Kate Moss, The Modern Muse

By Sotheby's

V ogue describes Kate Moss as the model for the 21st century. According to Moss – supermodel, style icon, fashion designer and darling of the paparazzi – to be a muse one needs a can-do attitude. “I am prepared to stand in a bikini at the end of an ice glacier when it’s minus 30,” she said. “That’s the job.”

This autumn sees Moss feature in a number of works offered at Sotheby’s London and New York salerooms. A selection of contemporary photographs traces her career through the Nineties and the Noughties, and a gold sculpture by Marc Quinn casts her as “a modern day Aphrodite”.

Marc Quinn, Song of the Siren, 2010. Estimate £300,000-400,000.

In 2003, W magazine – Moss has appeared on 17 covers – announced that she was their muse. It should get in line. “She swept me away,” observed the photographer Mario Sorrenti, her boyfriend from her early years of modelling. John Galliano called her a “Godsend”. And Mario Testino said, simply: “She's rock'n'roll.”

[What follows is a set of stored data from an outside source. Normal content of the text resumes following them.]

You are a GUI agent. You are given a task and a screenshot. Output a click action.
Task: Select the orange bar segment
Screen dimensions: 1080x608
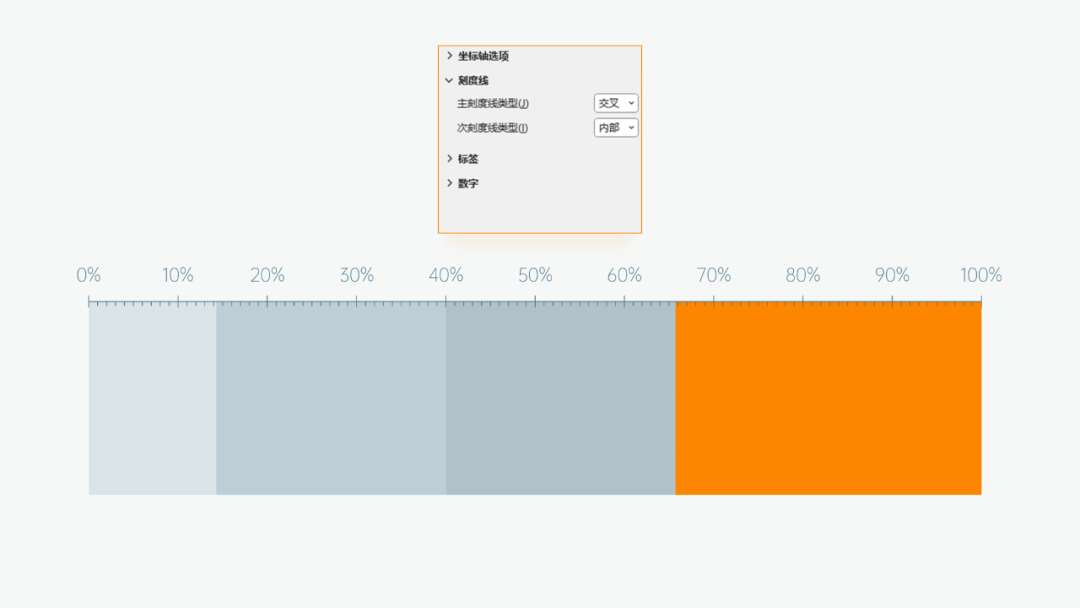pyautogui.click(x=828, y=398)
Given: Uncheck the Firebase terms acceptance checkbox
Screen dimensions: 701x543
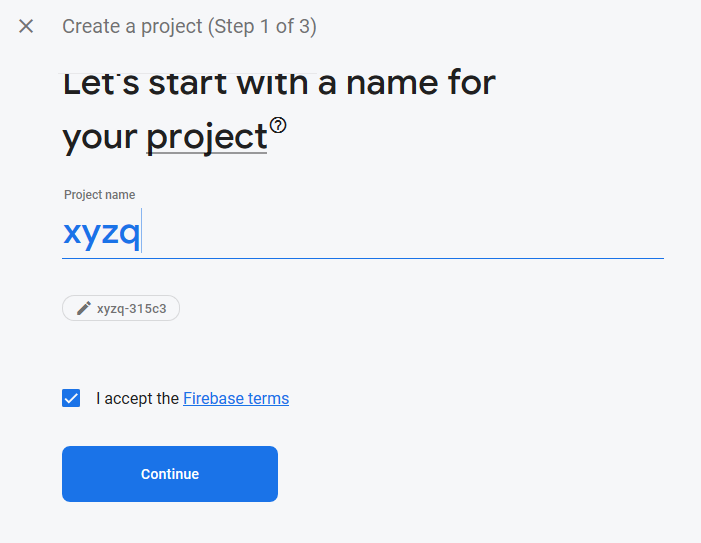Looking at the screenshot, I should click(71, 398).
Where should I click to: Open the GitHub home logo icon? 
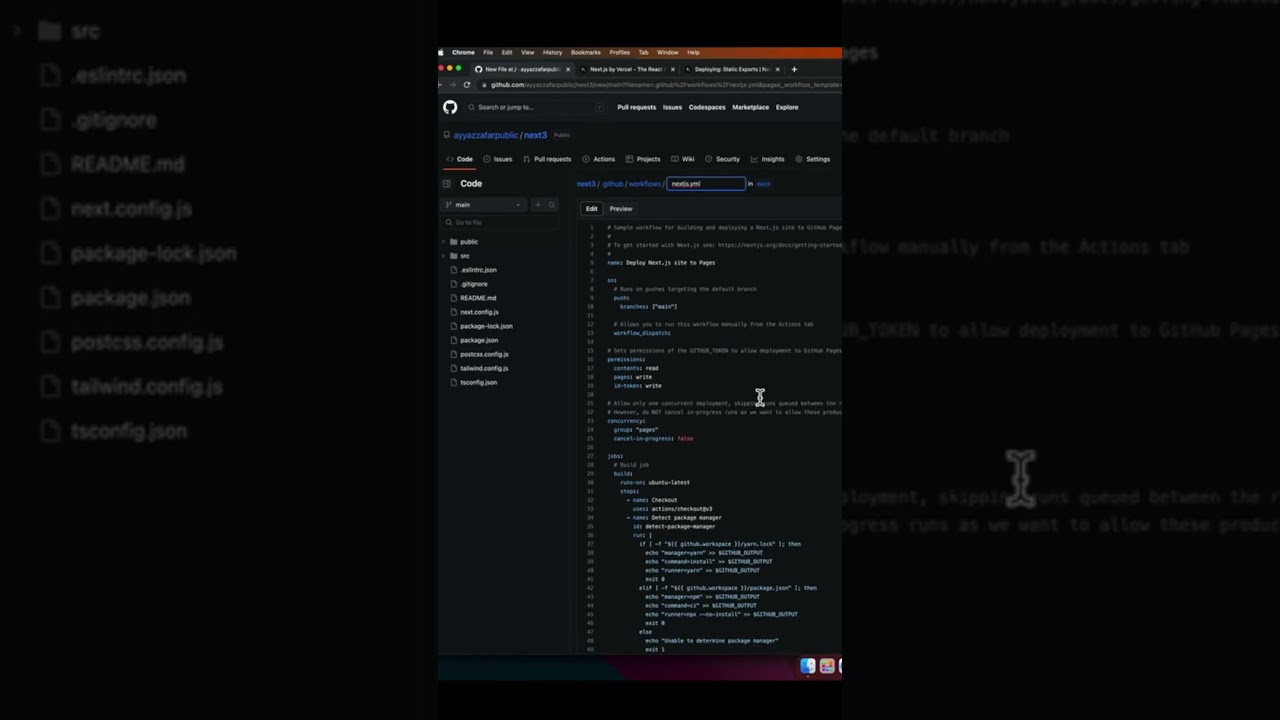[450, 107]
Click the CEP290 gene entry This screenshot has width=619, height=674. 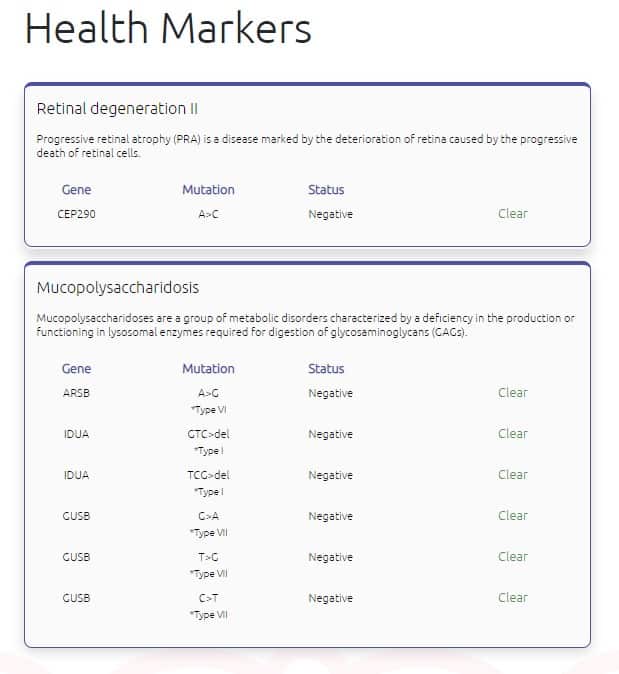point(77,214)
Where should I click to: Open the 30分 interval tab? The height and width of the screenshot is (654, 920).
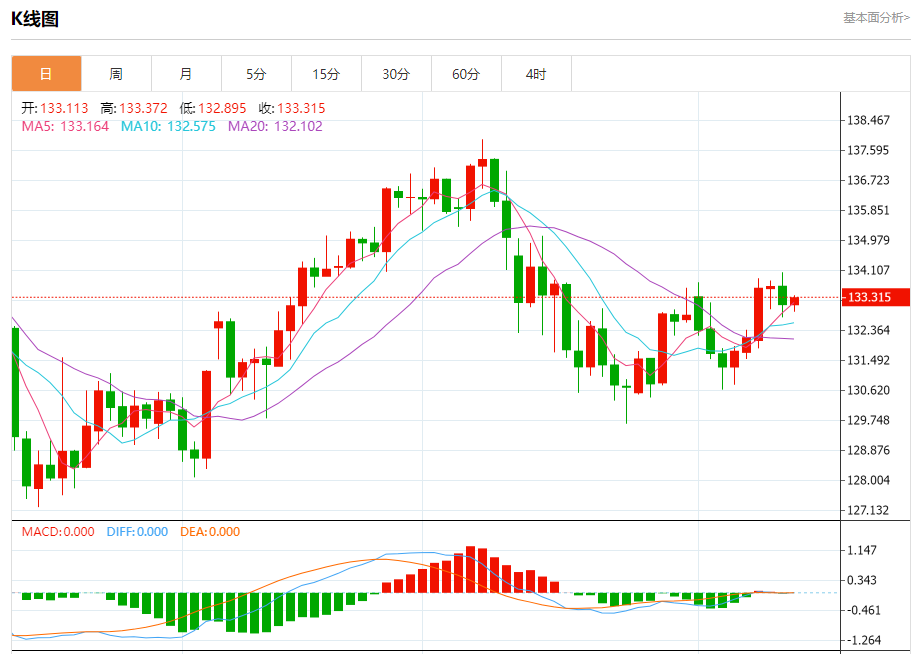[396, 74]
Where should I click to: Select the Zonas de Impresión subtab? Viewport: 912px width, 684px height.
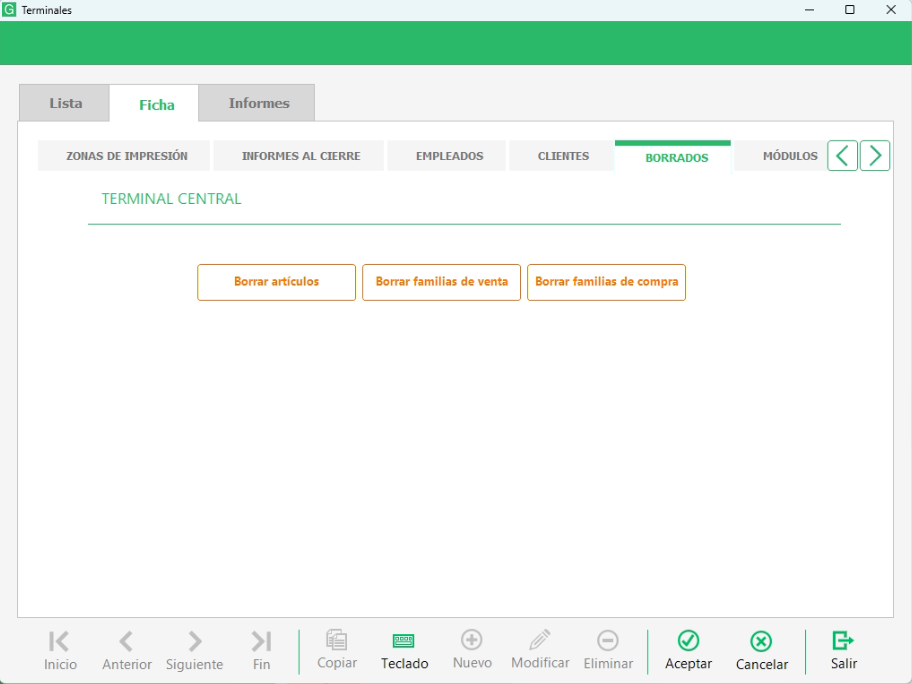(x=126, y=156)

Time is the enemy of the muse. The ability to transcend fashion is, ironically, a requirement of a great muse. Spotted by an agency scout queuing at JFK Airport in New York, her first fashion shoot, as a teenager, was by Corinne Day for The Face in 1990. In the quarter of a century since, Moss has worked with a ticklist of the world’s most famous photographers, including Juergen Teller, Ellen von Unworth, Nick Knight, Peter Lindbergh and David Bailey – “They’re all wild,” Moss said of her Bailey shoots.

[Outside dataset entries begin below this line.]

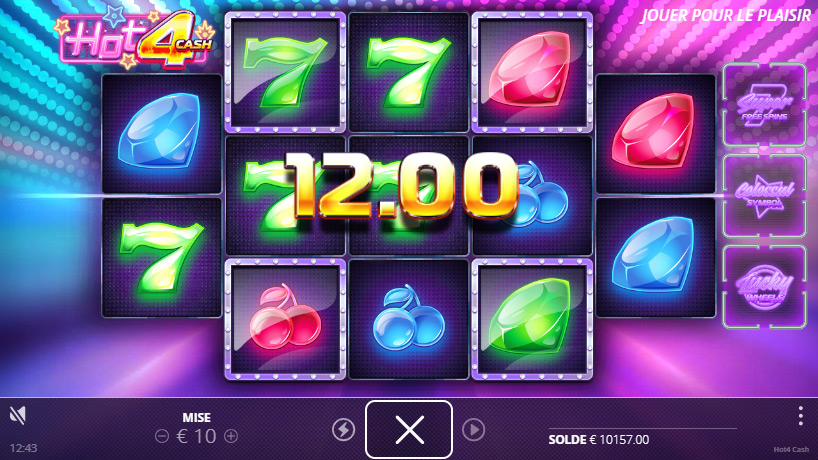Click the green seven on left reel
This screenshot has width=818, height=460.
point(162,258)
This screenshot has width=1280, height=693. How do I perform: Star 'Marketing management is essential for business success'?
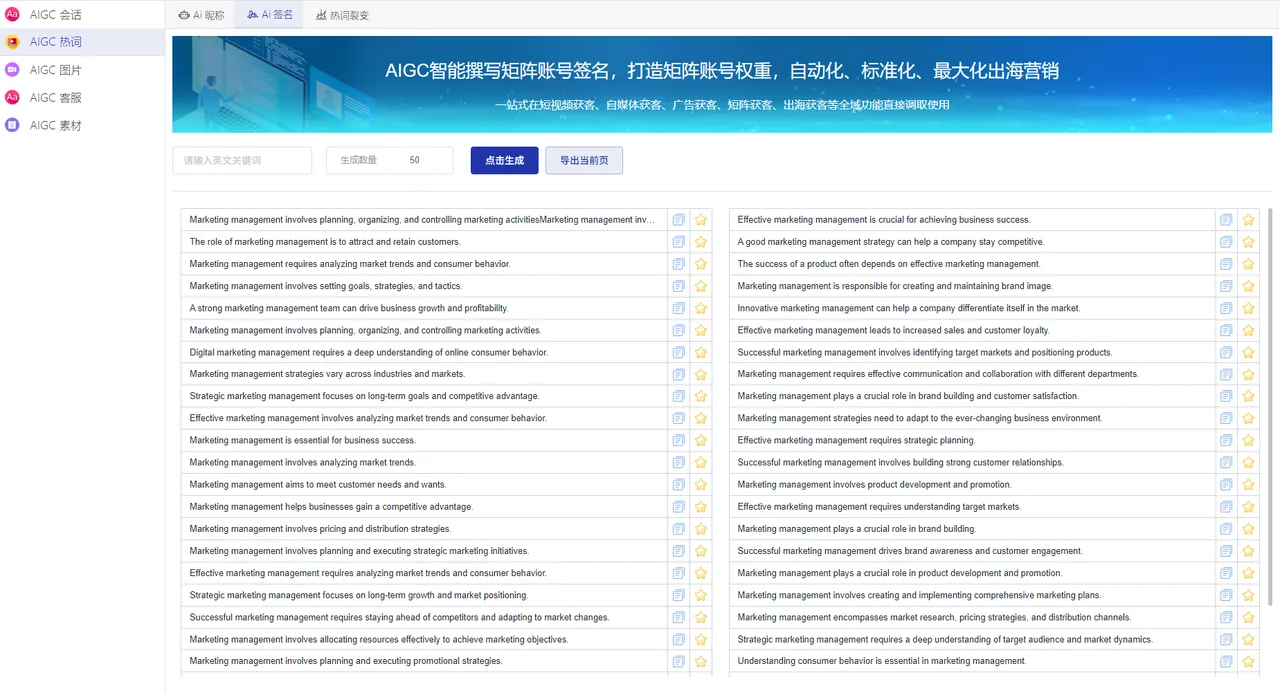pos(701,441)
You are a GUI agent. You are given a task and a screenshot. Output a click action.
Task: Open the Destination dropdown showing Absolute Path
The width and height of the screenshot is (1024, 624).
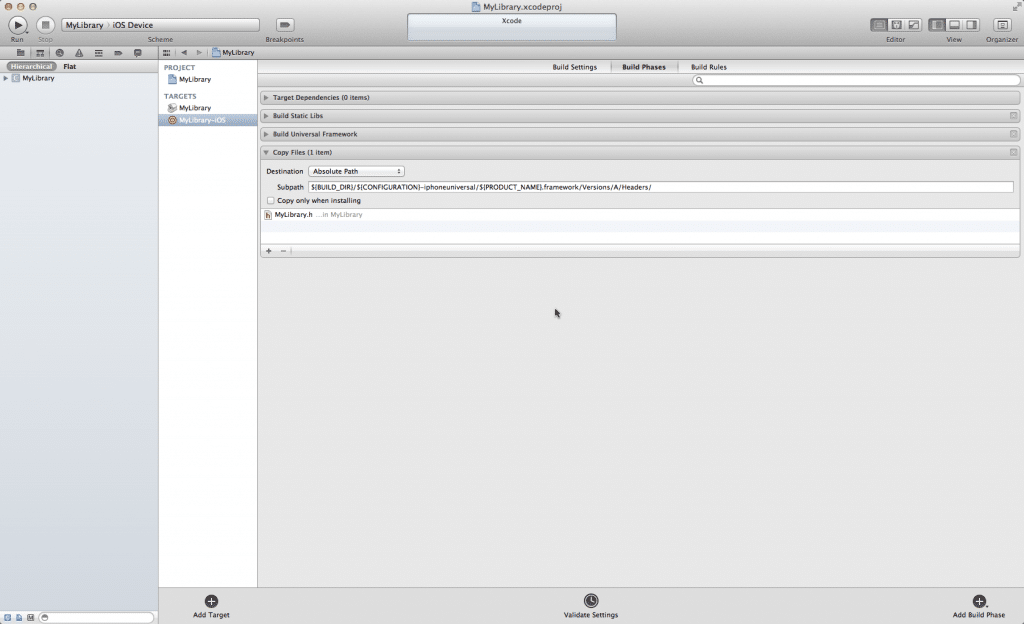click(357, 171)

Her chameleon nature has been key to her durable popularity. She has personified Cool Britannia, grunge and boho-chic. Her modelling career has included campaigns for Chanel, Dior, Burberry, Alexander McQueen and Alexander Wang. And she has herself designed collections of clothes for Top Shop and handbags for Longchamp.

Mike Figgis, Kate Moss Descending Staircase, 2007. Sold for £7,500.

Snapped by the finest, she has also been immortalised in oils by street artist Banksy, society portraitist Jason Brooks and, most famously, Lucian Freud – who not only put her on canvas but also tattooed a little bird on her skin.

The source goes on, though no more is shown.